- What you will do -
Your answer should hold all lines of the entries that include the word "computer".
** Opening Extracted data block **
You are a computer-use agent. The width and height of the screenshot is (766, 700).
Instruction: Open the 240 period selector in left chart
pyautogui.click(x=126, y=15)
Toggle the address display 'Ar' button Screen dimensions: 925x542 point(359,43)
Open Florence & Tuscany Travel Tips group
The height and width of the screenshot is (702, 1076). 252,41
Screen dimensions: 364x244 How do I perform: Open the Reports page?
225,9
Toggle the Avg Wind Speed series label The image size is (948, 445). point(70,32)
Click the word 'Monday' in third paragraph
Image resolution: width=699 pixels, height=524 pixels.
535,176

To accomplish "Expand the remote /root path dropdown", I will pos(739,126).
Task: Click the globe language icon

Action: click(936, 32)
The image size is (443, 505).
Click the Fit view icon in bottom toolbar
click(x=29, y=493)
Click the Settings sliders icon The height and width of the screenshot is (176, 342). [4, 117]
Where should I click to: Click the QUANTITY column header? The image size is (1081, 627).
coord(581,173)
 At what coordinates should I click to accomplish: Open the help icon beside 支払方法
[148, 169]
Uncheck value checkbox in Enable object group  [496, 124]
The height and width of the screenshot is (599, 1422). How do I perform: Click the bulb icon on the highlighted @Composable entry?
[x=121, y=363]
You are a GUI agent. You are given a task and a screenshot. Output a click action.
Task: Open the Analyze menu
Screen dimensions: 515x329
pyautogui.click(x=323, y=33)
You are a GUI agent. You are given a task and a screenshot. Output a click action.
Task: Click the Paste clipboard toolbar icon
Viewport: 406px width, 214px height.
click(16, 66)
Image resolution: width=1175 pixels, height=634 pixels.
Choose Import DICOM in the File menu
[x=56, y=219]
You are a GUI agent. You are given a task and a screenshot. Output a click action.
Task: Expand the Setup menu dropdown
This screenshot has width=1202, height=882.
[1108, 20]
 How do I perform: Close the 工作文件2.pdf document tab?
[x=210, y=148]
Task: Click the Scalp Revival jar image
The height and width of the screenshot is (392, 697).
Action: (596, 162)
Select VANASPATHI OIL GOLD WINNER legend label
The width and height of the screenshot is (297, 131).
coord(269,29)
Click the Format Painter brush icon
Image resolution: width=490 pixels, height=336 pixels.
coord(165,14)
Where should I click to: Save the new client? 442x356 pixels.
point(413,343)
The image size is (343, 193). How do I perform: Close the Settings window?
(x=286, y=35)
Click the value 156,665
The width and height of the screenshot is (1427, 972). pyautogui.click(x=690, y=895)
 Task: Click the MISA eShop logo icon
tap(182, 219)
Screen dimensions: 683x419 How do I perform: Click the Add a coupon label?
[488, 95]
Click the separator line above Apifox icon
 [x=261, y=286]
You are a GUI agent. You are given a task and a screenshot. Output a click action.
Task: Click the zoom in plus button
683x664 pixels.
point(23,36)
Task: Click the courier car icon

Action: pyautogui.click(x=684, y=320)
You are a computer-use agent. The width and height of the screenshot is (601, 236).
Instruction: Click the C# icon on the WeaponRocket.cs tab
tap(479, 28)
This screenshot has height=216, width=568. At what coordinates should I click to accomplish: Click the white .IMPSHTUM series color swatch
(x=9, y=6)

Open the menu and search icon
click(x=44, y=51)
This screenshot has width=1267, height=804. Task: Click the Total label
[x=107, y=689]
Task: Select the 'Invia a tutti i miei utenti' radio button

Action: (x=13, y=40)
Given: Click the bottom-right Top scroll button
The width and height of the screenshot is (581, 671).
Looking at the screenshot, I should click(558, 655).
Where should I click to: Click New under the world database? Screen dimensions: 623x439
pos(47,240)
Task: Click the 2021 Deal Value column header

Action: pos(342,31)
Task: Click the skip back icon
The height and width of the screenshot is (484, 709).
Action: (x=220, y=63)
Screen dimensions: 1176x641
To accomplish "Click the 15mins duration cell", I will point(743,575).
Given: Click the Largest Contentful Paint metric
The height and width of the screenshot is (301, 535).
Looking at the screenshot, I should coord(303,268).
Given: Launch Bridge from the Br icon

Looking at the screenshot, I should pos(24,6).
** Closing Extracted data block **
- Expected answer -
You are a computer-use agent. The width and height of the screenshot is (766, 700).
You are a computer-use agent. The width and height of the screenshot is (601, 236).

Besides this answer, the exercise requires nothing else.